Leaving out all pictures, copy the lines below exactly, from the line with "Screen dimensions: 702x503" to the last line, both ends included.

= Available data =
'''

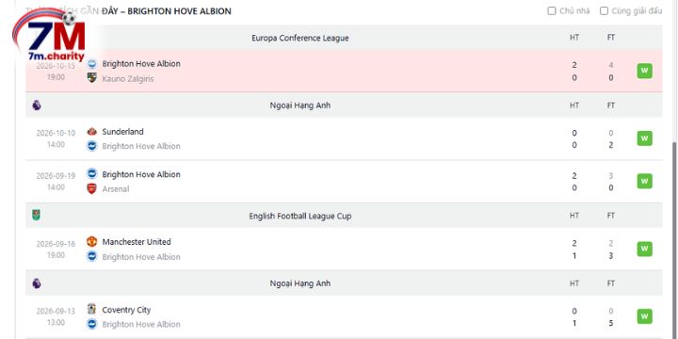678x339 pixels.
Task: Click the 7M charity logo
Action: tap(50, 37)
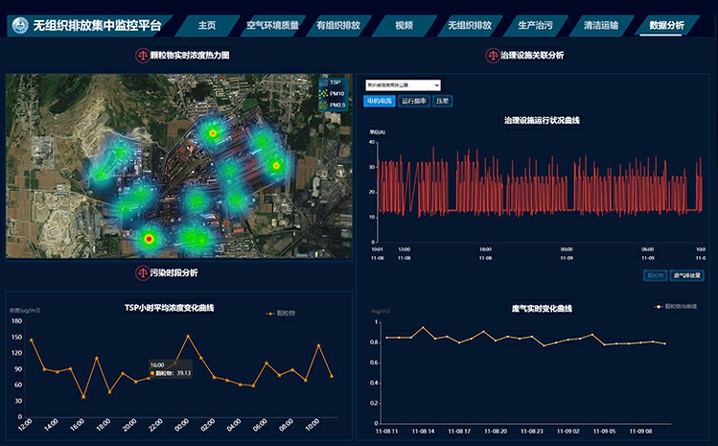Go to the 清洁运输 tab

click(601, 25)
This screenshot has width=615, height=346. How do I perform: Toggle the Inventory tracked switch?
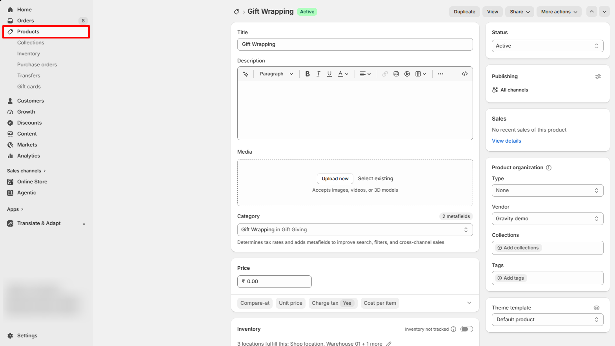467,329
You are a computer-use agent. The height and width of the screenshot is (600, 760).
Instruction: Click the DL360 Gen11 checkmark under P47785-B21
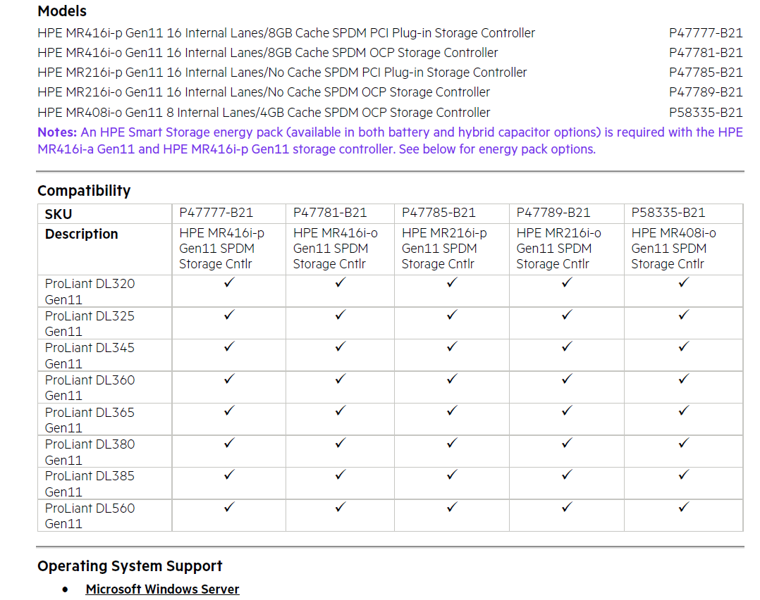452,379
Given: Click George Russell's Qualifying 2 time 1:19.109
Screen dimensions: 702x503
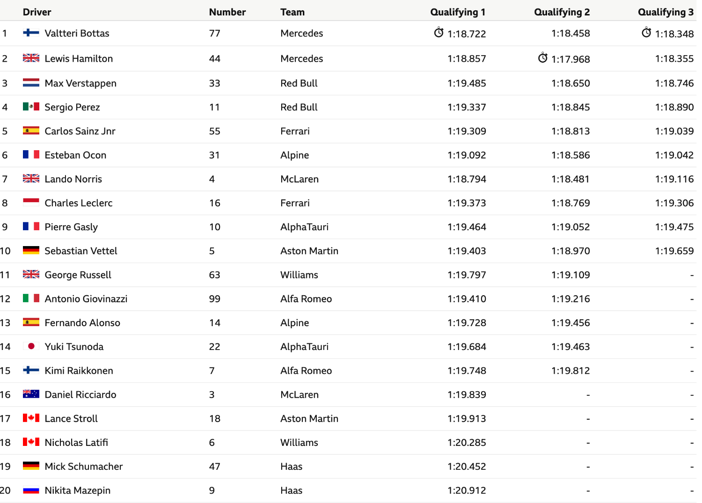Looking at the screenshot, I should click(570, 275).
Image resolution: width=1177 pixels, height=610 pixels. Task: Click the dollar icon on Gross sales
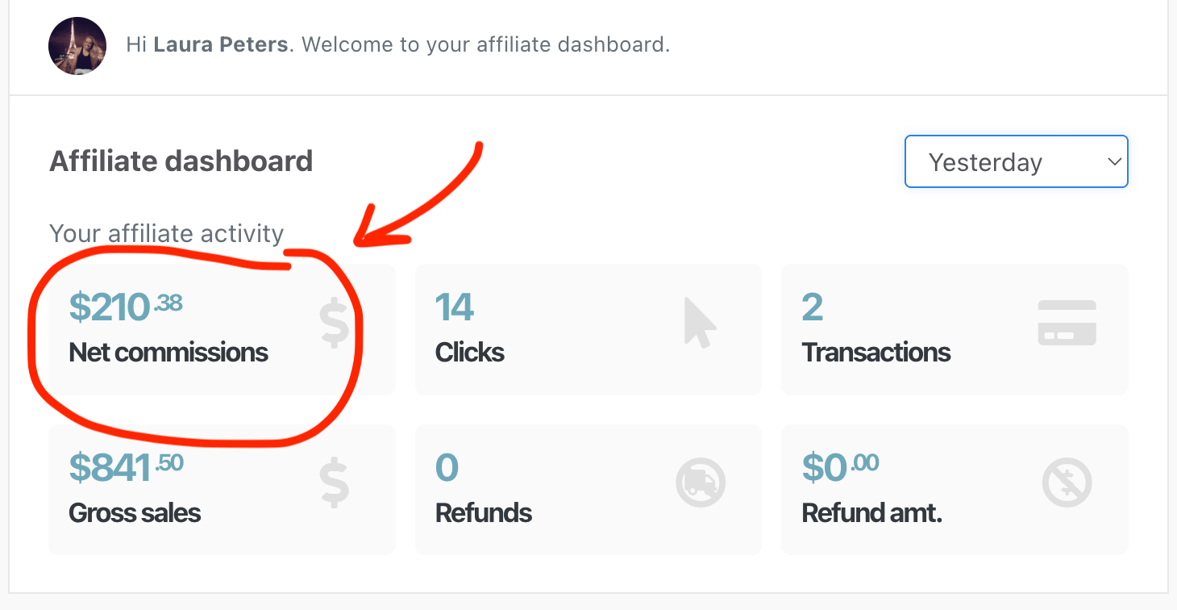point(334,483)
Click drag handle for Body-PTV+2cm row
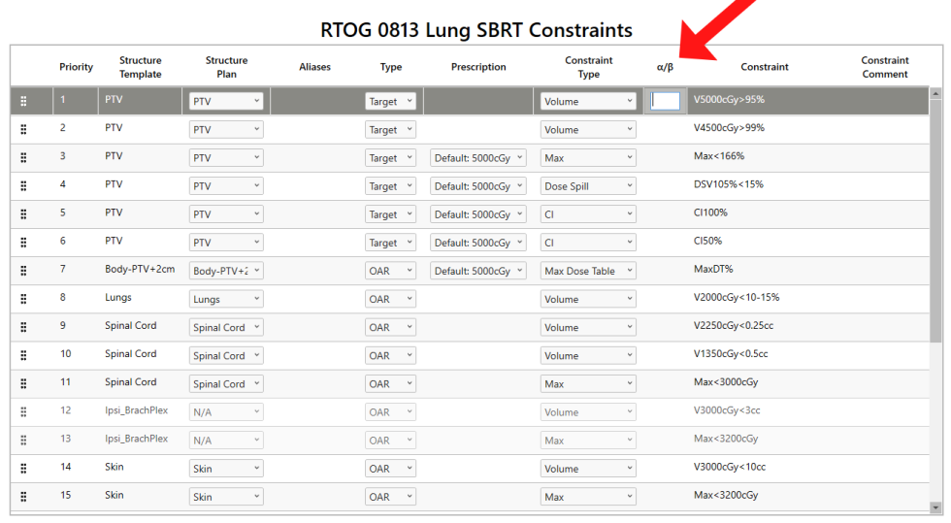Image resolution: width=951 pixels, height=523 pixels. pos(23,271)
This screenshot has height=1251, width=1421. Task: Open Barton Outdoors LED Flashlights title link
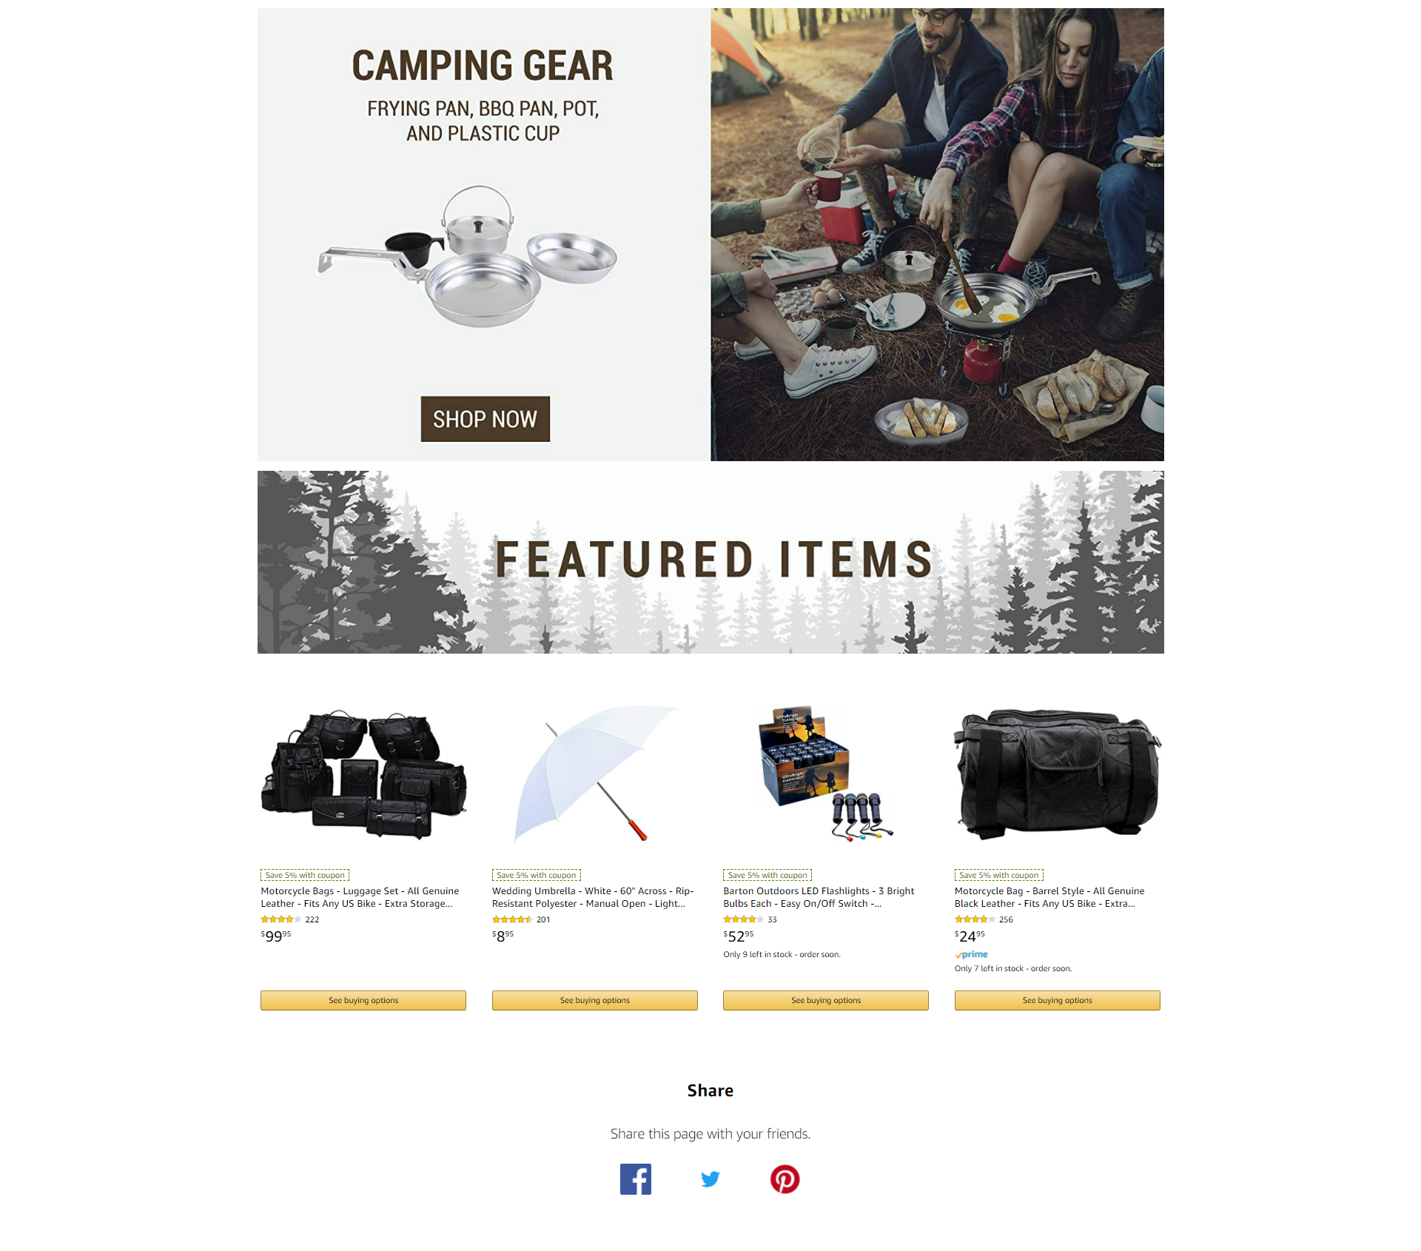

'''

= Task response =
Screen dimensions: 702x503
Looking at the screenshot, I should click(570, 275).
Image resolution: width=1177 pixels, height=610 pixels. Task: Click the dollar icon on Gross sales
point(334,483)
Click drag handle for Body-PTV+2cm row
Image resolution: width=951 pixels, height=523 pixels. pos(23,271)
This screenshot has height=1251, width=1421. Task: Open Barton Outdoors LED Flashlights title link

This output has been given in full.